いざ、タレコミの店へ
更新、遅くなってごめんなさい
ジュジュは代々この古の森に住む魔女の娘として生を受けた。
古の森とはその名の通り西方大陸で最も古いとされている太古の自然が今も変わらない姿で現存する神聖な場所だ。
森全体が豊富な魔力を有し、魔女は代々この森の魔力の恩恵を受けて生きてきた。
古の森の魔女の家系には何故か女しか生まれない。
最初の祖が森と交わした盟約によるものだとかなんとか。
もう二千年以上昔の事なので詳しくは誰にも分からないが。
斯く言うジュジュも女として生を受け、祖母や母が亡くなってからは一人でこの森に住んでいた。
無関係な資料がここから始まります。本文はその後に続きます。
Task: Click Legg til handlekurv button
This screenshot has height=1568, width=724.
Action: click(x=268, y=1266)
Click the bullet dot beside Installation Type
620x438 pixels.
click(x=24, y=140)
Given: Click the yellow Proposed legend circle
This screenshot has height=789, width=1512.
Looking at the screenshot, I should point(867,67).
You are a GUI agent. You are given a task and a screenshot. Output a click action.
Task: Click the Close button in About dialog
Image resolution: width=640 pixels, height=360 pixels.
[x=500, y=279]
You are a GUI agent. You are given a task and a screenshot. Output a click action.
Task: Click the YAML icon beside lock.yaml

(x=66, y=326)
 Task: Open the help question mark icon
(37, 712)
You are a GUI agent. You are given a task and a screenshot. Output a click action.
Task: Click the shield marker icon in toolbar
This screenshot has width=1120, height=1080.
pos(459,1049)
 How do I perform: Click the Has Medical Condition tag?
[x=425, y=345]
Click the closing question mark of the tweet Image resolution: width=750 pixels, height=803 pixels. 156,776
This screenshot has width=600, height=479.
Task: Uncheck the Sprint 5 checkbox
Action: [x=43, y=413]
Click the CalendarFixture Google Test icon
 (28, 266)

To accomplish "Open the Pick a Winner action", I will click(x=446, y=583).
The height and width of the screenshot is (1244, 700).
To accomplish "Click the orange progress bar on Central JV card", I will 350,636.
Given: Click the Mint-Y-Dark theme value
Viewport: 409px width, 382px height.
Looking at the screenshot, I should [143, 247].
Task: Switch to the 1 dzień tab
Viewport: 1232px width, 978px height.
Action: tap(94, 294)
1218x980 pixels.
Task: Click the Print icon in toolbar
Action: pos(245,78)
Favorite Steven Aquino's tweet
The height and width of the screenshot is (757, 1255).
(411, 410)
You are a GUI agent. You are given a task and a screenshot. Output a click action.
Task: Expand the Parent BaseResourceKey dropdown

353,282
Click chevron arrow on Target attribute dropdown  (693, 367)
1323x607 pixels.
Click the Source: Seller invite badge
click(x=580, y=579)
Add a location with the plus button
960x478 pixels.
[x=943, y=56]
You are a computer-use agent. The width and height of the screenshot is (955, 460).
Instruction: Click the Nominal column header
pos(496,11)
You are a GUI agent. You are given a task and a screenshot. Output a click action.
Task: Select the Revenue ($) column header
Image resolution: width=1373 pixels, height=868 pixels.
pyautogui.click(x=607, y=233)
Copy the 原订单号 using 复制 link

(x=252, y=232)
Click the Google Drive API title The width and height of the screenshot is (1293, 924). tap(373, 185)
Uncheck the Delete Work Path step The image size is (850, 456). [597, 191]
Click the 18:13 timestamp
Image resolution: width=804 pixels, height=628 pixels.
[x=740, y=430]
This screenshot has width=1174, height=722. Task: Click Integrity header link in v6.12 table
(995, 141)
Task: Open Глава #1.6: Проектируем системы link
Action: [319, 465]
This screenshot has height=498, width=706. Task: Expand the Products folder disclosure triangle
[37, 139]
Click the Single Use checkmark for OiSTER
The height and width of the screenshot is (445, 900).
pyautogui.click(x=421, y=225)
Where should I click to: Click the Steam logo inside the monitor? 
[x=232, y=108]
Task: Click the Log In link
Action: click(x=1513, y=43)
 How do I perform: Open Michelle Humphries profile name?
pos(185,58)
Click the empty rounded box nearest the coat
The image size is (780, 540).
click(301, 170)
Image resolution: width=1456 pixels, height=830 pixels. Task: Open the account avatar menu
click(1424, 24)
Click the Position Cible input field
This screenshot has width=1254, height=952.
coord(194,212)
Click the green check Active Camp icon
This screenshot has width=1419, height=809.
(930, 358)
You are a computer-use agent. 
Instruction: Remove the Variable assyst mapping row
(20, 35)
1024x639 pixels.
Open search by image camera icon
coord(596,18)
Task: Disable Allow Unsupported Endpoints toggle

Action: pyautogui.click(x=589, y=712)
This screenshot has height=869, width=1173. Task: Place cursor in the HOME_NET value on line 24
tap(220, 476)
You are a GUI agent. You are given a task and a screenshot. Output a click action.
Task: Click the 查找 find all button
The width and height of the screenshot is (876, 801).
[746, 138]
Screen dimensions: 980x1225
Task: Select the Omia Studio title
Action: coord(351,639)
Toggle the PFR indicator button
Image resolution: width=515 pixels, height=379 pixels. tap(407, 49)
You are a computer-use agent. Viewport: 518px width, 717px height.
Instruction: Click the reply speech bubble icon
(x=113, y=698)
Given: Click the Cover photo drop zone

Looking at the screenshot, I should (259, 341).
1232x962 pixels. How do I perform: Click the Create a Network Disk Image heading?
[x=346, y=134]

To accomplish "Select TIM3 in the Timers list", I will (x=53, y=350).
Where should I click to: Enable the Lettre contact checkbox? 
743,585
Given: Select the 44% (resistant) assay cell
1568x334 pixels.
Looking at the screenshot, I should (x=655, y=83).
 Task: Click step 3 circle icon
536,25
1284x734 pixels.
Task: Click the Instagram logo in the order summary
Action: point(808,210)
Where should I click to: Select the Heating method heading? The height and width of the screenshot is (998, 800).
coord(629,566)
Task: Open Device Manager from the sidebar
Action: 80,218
そんな大陸随一のパワースポットに住み、呪いのように女しか生まれない女系一族でも、男性無くしてたった一人で子供は作れない。
したがって魔女たちは“魔女が番う季節”という結婚適齢期が訪れれば自ら伴侶を探し、次世代へ血と魔力と術を受け継がねばならないのだ。
かつては個人の努力に任されていたその後継者作りもいつの間にか魔術師協会に管理されるようになって幾星霜…。
十五の歳に縁組みされた婚約者クラムとは週に一度は顔を合わせ、それなりに良好な関係を築けていると思っていた。
が、先日写真付きでそのクラムが「素敵な出会いを果たした」らしいとされる密告があった。
あまり人と接する事がないせいか少々変わり者であるジュジュだが、それでも彼女なりにクラムに対しては淡い恋心なんて抱いていちゃったりする。
そんな相手に、新たな女性との出会いがあったのかもしれないのだ。
ジュジュはそのタレコミが真実であるのかどうかを確かめねばなるまいと思った。
だからこうして滅多に離れる事はない森から出て、クラムとの婚約の手続きに訪れて以来、二年ぶりに王都へ来たわけなのだが……。
「うへぇ……相変わらず人が多い……」
ジュジュは王宮へ続く大通りを歩きながら早くも辟易としていた。
「でも……」
通り沿いにある洋菓子店のディスプレイを、ジュジュはうっとりと眺める。
「カボチャのモンブランにパンプキンミルフィーユ……ですって……?」
季節柄かジュジュが愛してやまないカボチャのスイーツが並んでいる。
「あっちのベーカリーにはカボチャのバゲットが……!」
森に帰る前に絶対に立ち寄って買って帰らねば!と心の中で意気込むジュジュであった。
しかし、王都に来た目的はそれではない。
ジュジュはタレコミの手紙に同封されていた写真に写っていた場所へと行ってみた。
とりあえずその場所がどんな場所なのか知りたかったし、
あのタレコミの手紙にはその女性が食堂の娘だと書いてあったから……。
王宮魔術騎士たち御用達の食堂『3匹の白猫亭』
ここのチキングリルが旨いのだと以前クラムが言葉数少なく言っていた店だ。
するとなんという運命のイタズラか。
ちょうど今、思い浮かべていた婚約者のクラムがその食堂へ入って行くではないか。
ランチタイムならいざ知らず、午後二時過ぎという中途半端な時間にクラムに会えるなんて。
これはやはり赤い糸で結ばれている者同士だから……なんて一瞬甘酸っぱい発想が頭に浮かんだが、シフトによってはランチタイムの外れた時間に食べに行く事もあるとこれまたクラムが端的に話していたのを思い出した。
店の前の街路樹にサッと身を隠し、ジュジュは変身魔法と認識阻害魔法の術式を唱えた。
そして客の体を装って店の中へと入ろ……うと思ったが、心の準備がまだ出来ていない。
心臓が煩いくらいに早鐘を打ち、胸を突き破って出てきそうだ。
もし本当にその食堂にクラムが思いを寄せる女性がいたらどうする?
もし本当にピンクブロンドの可愛い女性がいたら……。
───でもでもっ…去年の冬至の夜、クラムがわたしのこと好きって……言ってくれたもの……
そうだ。
必要に迫られなければ二語文以上喋らないクラムが、
「俺は……ジュジュがのことが、好きだっ……」
と言ってくれたのだ。
───好きだって言ってくれたもの。大丈夫よっ……!
と、ジュジュは自分を奮い立たせた。
そしてひとつ、大きく深呼吸をする。
「よしっ……!」
ジュジュは勇み足で歩いて行き、店の扉を開いた。